This tutorial demonstrates how to get started with CUE’s Go API, and write a Go program to load and evaluate some CUE.
Prerequisites
- A tool to edit text files. Any text editor you have will be fine, for example VSCode.
- A command terminal.
cue
works on all platforms, so any terminal on Linux or macOS, and on PowerShell,cmd.exe
or WSL in Windows. - An installed
go
binary (installation details) - An installed
cue
binary (installation details) - Some awareness of CUE schemata (Constraints and Definitions in the CUE tour)
This tutorial is written using the following versions of go
and cue
:
TERMINAL
$ cue version
cue version v0.11.1
...
$ go version
go version go1.23.2 linux/amd64
Create a CUE module
1
Initialize a CUE module to hold our configuration:
TERMINAL
$ cue mod init company.example/configuration
2
Write some CUE code:
some.cue
package example
output: "Hello \(name)"
name: "Joe"
3
Verify that the configuration successfully evaluates:
TERMINAL
$ cue export
{
"output": "Hello Joe",
"name": "Joe"
}
Create a Go module and program
4
Initialize a Go module to contain your program:
TERMINAL
$ go mod init company.example/configuration
...
5
Write a Go program to load the CUE and print a message based on the output
field:
main.go
package main
import (
"fmt"
"log"
"cuelang.org/go/cue"
"cuelang.org/go/cue/cuecontext"
"cuelang.org/go/cue/load"
)
func main() {
ctx := cuecontext.New()
// Load the package "example" from the current directory.

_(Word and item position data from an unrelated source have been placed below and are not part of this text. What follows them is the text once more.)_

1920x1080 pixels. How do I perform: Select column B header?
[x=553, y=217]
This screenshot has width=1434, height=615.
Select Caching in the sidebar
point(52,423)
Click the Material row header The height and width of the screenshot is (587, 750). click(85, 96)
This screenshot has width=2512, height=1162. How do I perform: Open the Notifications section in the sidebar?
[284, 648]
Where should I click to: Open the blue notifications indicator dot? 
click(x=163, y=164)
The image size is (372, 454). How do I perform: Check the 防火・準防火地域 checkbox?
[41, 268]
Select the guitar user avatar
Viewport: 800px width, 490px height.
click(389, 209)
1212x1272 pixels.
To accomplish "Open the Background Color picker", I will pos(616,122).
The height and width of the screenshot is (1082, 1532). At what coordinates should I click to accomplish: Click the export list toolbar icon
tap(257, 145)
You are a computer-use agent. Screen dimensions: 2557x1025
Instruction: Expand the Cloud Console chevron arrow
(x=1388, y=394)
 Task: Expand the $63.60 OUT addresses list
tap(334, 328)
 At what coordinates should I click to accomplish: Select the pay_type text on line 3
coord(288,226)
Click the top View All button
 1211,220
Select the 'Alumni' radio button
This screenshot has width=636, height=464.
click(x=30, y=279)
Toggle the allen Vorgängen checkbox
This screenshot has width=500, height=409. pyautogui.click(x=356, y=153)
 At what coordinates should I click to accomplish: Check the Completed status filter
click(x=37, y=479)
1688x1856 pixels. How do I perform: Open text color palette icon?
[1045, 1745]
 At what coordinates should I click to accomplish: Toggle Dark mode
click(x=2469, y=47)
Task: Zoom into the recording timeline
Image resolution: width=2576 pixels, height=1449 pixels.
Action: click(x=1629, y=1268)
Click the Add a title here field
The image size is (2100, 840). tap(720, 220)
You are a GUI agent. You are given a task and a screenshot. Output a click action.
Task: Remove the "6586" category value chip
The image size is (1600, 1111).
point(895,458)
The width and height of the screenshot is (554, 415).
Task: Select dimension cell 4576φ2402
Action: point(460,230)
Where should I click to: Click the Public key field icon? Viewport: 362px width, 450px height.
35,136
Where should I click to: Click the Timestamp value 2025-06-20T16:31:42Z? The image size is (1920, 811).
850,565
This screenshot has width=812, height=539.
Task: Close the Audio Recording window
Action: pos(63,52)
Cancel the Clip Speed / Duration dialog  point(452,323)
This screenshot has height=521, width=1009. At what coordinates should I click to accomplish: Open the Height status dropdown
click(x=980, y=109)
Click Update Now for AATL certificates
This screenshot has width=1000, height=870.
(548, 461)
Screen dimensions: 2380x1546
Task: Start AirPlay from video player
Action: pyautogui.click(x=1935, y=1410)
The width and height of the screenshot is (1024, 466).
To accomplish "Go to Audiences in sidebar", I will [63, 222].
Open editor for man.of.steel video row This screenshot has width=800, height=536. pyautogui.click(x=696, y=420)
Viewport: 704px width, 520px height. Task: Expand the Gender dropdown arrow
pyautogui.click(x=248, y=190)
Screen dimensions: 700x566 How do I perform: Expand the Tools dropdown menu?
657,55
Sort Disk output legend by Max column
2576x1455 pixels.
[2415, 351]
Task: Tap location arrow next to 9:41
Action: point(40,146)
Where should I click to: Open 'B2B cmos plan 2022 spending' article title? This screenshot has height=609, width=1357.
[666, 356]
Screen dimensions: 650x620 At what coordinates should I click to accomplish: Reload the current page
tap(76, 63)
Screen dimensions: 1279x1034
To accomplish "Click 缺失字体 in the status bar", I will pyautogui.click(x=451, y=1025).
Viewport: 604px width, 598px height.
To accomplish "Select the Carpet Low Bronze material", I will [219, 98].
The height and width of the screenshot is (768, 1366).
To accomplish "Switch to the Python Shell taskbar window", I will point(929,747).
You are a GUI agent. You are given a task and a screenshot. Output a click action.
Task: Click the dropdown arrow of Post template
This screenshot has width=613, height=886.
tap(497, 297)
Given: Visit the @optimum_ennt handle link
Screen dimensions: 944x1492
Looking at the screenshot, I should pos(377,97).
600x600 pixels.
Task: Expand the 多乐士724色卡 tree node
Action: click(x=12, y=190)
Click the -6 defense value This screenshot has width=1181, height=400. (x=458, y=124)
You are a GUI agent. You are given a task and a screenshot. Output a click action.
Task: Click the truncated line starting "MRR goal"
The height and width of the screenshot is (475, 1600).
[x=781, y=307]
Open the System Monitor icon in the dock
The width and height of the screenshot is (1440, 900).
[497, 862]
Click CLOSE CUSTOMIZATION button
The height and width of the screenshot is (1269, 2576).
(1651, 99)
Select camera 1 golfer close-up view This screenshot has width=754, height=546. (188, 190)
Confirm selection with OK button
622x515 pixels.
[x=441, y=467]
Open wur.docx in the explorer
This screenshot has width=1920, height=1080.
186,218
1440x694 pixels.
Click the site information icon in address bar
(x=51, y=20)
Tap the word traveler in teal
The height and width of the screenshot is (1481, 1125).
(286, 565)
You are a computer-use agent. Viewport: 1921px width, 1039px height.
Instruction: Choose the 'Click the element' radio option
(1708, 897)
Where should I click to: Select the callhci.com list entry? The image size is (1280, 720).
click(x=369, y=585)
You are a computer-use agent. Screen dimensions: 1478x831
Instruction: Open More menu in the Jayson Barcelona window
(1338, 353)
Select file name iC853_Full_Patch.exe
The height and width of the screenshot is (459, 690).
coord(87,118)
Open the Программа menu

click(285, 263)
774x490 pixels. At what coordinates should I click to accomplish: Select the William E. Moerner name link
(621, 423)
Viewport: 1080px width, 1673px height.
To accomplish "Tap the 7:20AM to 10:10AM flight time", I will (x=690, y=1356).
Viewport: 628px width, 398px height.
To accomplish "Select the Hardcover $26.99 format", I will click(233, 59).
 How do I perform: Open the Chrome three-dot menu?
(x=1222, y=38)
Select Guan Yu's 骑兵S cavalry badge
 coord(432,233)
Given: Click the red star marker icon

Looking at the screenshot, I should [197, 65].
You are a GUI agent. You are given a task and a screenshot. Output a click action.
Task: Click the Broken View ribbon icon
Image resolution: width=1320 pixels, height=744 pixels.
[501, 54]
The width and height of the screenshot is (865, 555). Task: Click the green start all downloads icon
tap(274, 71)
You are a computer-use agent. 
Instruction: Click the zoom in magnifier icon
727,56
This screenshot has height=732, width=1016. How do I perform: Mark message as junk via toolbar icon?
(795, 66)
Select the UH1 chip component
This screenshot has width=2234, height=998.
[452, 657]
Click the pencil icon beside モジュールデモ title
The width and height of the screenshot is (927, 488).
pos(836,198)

// We don't need to specify a config in this example.
insts := load.Instances([]string{"."}, nil)
// The current directory just has one file without any build tags,
// and that file belongs to the example package.
// So we get a single instance as a result.
v := ctx.BuildInstance(insts[0])
if err := v.Err(); err != nil {
log.Fatal(err)
}
// Lookup the 'output' field and print it out
output := v.LookupPath(cue.ParsePath("output"))
fmt.Println(output)
}
6
Add a dependency on cuelang.org/go
and ensure the Go module is tidy:
TERMINAL
$ go get cuelang.org/go@v0.11.1
...
$ go mod tidy
...
You can use @latest
in place of a specified version.
Run the Go program
7
Run the Go program:
TERMINAL
$ go run .
"Hello Joe"
Congratulations!
Well done - you’ve successfully written your first Go program to load and evaluate CUE.